Key themes were established during the design process.
Laneway not Lobby: The vision for the ground experience distinguishes the site from other commercial offerings, it feels distinctly urban with a Melbourne-Venetian-Gothic sensibility. The integrated vision for urban design, urban furniture, interior and architecture design have yielded a series of public ‘rooms’ for the enjoyment of tenants, visitors and general public. Importantly the delight of level changes across the site have been retained while achieving on grade access through the new works.
City within City: Four new retail blocks have been added to the three heritage buildings to form a rich cluster in which each building has its own identity through subtle variations in articulation and material. This creates a network of interstitial space for increased precinct porosity and increases the available perimeter of shopfronts for increased retail opportunities too.
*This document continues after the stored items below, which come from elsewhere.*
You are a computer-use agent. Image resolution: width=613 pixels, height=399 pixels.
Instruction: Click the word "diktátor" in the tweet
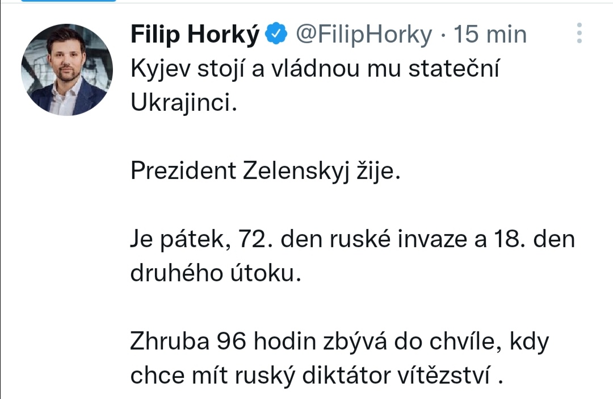click(358, 375)
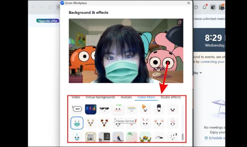The width and height of the screenshot is (247, 147).
Task: Apply the brown bear ears filter
Action: coord(104,123)
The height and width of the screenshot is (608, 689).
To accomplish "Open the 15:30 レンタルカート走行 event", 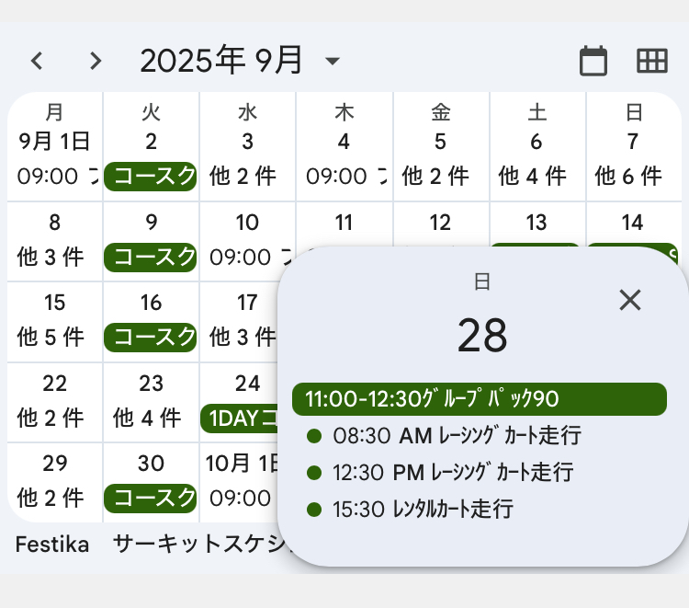I will [x=411, y=509].
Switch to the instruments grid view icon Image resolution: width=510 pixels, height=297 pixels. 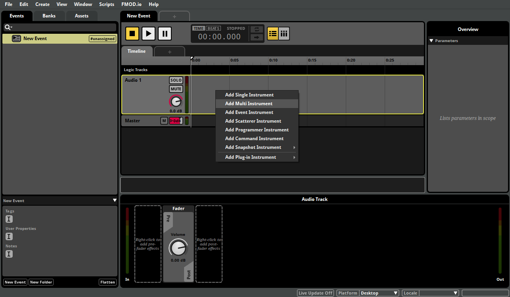point(284,33)
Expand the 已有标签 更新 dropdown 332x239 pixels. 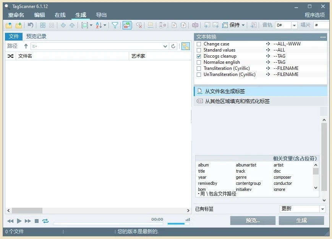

City of Imports: The selection of materials, details and motifs, amplify and reinforce Venice as a source of inspiration for Melbourne’s 19th century heritage that was similarly a city built on trade. While urban intrigue and delight is also drawn from Venice – the interplay of light and dark, open and intimate spaces, pathways through the campiello’s illuminated by pink lanterns recalling those of Saint Mark’s Square and a palette featuring marble, terrazzo and coloured glass – the network of paths reinforce Melbourne’s own urban laneway delights.
Celebration of Heritage: Introducing a network of pathways and a new opening - one of Melbourne’s finest interiors - The Cathedral Room is reprioritised and reinstated. The changes integrate it within the flows of the city so that this extraordinary Melbourne heritage can be part of our city’s future vitality. The former loading bay has been exploded to create an open-air ‘Cathedral Court’ and to interlink - a more attractive north-south link via Briscoe Lane.